July 13, 2024


Health is wealth

Combating Health Care Fraud, Abuse and Waste

4 min read
Combating Health Care Fraud, Abuse and Waste

Our health-care system is broken in many ways and legislation is not likely to solve the problems. In 2009 we each spent about $8,000 on health care. That totaled $2.5 trillion or almost 18 percent of the nations gross domestic product. Unfortunately about one quarter of that was budgeted not for health care, but for fraud! Here are some recent fraud statistics.

• Medicare and Medicaid billing errors resulted in improper payments of $108 billion.
• Fraudulent claims for Medicare accounted for $33 billion in losses.
• Improper private-pay payments cost about $100 billion.
• Health insurance fraud costs us about $68 billion.
• Fraudulent insurance payments cost us $50 billion.
• Payments for medical errors run about $38 billion.
• About 10 percent of prescription drugs are counterfeit, costing about $12 billion a year.

All of this means that we are wasting about $25 million per hour on medical fraud, waste and abuse. That’s way too much and it is something that all of us should be concerned about because, one way or another, we all pay for it. We pay for it in higher taxes, higher medical costs, and higher medical insurance premiums. The government doesn’t “eat” the cost of medical fraud, waste and abuse. Neither to insurance companies or doctors. The costs, as with all frauds, are just passed on to the consumers. You and me. We pay for the frauds.

Medical fraud is committed everywhere, by just about everyone. Here is a short list of groups that commit health-care fraud. Recognize any?

Who Commits Medical Fraud

• Criminal groups
• Employees who approve claims for themselves or friends
• Providers
• Vendors and suppliers
• Insured patients
• Uninsured patients

One of the attributes of the this system that makes it so susceptible to fraud is that so many players are involved in providing services to a patient and then paying for that service. The initial players in the system are the patient and the care provider. However, it doesn’t stop there. Once the patient has seen the provider the payer (patient, insurance company, government) step into the process. They are followed by the employer how may pay all or part of the patient’s insurance premiums and/or pretax medical savings accounts, and vendors (for examples, drug stores, pharmaceutical companies, medical equipment vendors and manufactures). Medical frauds are complex and often include at least three of these players.

Fighting Fraud, Waste and Abuse

So what can be done? We don’t need another study conducted by a government panel. We do need action. The place to start is with consumers and citizens. A comprehensive fraud prevention program to combat fraud starts with anti-fraud education for consumers and citizens. Everyone needs to know how pervasive is medical fraud and what it cost each one of us. An effective anti-fraud program begins as the grass-roots level with consistent and comprehensive attention. One story in the main-stream media every six months will never be enough. Only when citizens know what the problem is and what it costs will they being fight against the status quo.

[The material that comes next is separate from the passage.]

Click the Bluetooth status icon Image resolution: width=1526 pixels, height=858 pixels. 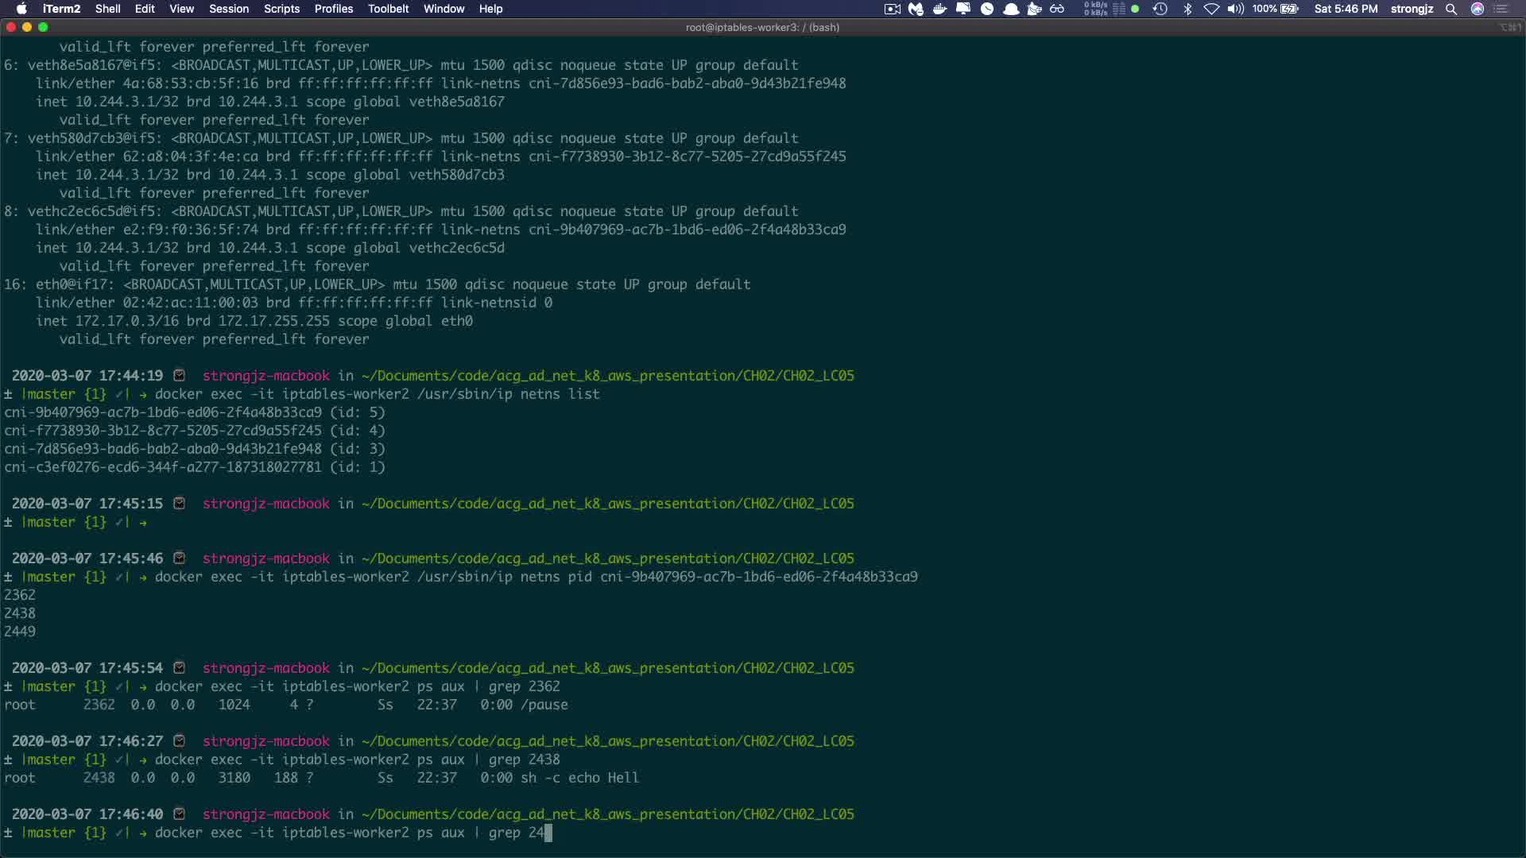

The more technical elements of an anti-fraud program to combat health-care fraud, waste and abuse include:

• Fraud prevention programs – internal control systems within all health-care organizations to make it harder for individuals to commit fraud. Adequate review and approval processes coupled with good supervision are the keystones of an internal control system.

• Fraud deterrence programs – activities that increase the probability that fraud will be detected if it exists. The most common example of a fraud deterrence program is the conduct of frequent pro-active fraud audits. These are audits that are conducted to uncover fraud when there is not indication that fraud exists.

• Fraud detection programs – data mapping, mining and analysis process to detect fraud when it exists.

• Fraud investigation programs – reactive auditors and investigations conducted when there are indications that health-care fraud has been committed.

• Fraud loss recovery programs – the payer, either an insurance company or the government, must recover funds lost through medical fraud and abuse. The U.S. Code 18 U.S.C. Sec 983(c)(3) claims to right to force property forfeiture if the Government is able to establish that property was used, facilitated or was involved in the commission of a criminal offense, and that there was a substantial connection between the property and the offense.

• Fraud perpetrator punishment – individuals who commit fraud perform a cost-benefit analysis and usually determining, at least subjectively, that the cost of fraudulent activities (the risk of detection, prosecution and punishment and the cost of the penalty imposed if punished) are less than the assets (money) gained through the fraudulent activity. When perceived benefits greatly out weigh perceived costs fraud becomes a rational economic decision. Only by increasing the probabilities of detection, prosecution and punishment, and the severity of punishment can the cost-benefit analysis be skewed so that costs are greater than benefits.


The battle against medical fraud, waste and abuse starts with you. Become an informed consumer. Let your representatives and senators know that you are tired of paying for medical fraud. After all, the money that the government spends is your money. Ask your doctor and other health-care providers what they are doing in their offices to reduce the risk of fraud. Send a note to your insurance company and ask what they are doing. You might provide them some suggestions from the list above. Become a grassroots activist in the fight against fraud and abuse. You can help reduce medical care costs.